Thanks for the responses and those awesome packages!

avikpal · February 7, 2025, 5:06pm

Is calling MSELoss() inside the function a good idea or better move it outside loss_function?

Either is fine. If you are moving it to a global scope remember to annotate it with const

For L2 regression term on model weights, it will be more efficient to do API · Optimisers.jl as part of your optimizer

loss_reg = zero(T)
for p in ps
loss_reg += sum(abs2, Base.Flatten(p))
end

This won’t work in the general case. If you really want to use this approach (instead of the optimizers way), use Functors.fleaves(ps) and then iterate over it. But this method is type unstable.

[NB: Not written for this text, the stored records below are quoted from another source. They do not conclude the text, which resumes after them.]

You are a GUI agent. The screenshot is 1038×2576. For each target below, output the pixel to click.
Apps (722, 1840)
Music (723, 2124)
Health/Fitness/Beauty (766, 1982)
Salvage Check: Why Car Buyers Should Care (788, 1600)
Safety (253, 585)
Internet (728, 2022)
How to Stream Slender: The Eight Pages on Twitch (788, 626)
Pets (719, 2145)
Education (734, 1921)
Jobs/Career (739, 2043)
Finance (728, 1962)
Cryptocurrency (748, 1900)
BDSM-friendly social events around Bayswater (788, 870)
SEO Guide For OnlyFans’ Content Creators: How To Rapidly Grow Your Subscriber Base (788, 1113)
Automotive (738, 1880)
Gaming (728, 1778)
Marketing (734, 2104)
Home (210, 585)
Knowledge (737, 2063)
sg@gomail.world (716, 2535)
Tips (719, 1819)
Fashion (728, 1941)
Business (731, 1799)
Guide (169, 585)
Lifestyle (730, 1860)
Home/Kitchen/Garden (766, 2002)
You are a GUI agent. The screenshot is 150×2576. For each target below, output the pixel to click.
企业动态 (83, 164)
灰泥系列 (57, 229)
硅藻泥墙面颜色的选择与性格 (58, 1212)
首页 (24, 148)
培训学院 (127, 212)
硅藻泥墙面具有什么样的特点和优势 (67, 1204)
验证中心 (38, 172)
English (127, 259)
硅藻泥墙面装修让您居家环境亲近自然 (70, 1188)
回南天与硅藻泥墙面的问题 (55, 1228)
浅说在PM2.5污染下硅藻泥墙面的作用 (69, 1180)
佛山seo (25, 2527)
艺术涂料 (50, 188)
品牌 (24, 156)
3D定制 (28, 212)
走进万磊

jamblejoe · February 7, 2025, 5:44pm

Thanks for the fast and concise response! WeightDecay is the way to go

jamblejoe · February 10, 2025, 2:49pm

One follow-up question: How would I use OptimiserChain together with Lux? In this toy example:

model = Chain(
    Dense(2, 4, tanh),
    Dense(4, 1),
)

rng = Random.default_rng()
Random.seed!(rng, 42)

X_train = randn(rng, Float32, 2,100)
y_train = randn(rng, Float32, 1,100)

ps, st = LuxCore.setup(rng, model)

function train_model!(model, ps, st, x, y)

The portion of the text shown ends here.